Exercise objective: The response must contain every line below in which "computer" appears.
══════
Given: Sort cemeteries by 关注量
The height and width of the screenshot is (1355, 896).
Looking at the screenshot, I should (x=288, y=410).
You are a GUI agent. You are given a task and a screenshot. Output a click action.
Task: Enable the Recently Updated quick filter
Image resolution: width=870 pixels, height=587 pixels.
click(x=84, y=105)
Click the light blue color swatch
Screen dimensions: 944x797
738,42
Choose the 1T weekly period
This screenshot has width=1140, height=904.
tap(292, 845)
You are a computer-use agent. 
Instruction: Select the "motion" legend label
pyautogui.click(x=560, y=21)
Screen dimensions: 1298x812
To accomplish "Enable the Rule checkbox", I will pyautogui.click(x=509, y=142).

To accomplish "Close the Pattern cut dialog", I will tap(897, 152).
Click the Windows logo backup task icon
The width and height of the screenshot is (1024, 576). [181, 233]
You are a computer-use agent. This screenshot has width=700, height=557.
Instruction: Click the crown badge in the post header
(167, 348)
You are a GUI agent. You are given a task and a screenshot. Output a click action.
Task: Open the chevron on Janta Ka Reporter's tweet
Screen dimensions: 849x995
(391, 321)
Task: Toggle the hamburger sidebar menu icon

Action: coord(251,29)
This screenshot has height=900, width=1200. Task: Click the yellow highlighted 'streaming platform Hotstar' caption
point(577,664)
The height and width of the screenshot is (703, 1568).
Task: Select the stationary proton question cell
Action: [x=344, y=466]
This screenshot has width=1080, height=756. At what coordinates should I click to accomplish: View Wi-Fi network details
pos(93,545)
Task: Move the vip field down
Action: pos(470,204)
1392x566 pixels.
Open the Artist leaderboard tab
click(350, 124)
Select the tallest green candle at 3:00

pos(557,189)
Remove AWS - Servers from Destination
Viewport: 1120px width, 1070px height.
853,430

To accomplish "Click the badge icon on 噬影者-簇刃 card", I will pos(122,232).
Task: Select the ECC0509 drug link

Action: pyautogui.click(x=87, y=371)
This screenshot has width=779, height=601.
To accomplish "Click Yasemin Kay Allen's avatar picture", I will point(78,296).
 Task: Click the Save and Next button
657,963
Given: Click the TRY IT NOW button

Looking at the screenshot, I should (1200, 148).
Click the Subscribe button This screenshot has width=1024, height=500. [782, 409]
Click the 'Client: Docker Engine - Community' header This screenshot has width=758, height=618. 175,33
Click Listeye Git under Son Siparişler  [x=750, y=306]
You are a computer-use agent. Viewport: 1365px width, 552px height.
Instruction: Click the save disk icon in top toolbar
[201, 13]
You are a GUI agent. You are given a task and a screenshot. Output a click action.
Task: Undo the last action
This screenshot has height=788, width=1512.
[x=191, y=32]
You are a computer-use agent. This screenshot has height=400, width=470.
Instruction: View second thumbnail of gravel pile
══════
Answer box:
You are a computer-use agent. 
You are a computer-use agent. This screenshot has width=700, height=557.
You are a computer-use agent. Viewport: 1365px width, 552px height.
You are a computer-use agent. This screenshot has height=400, width=470.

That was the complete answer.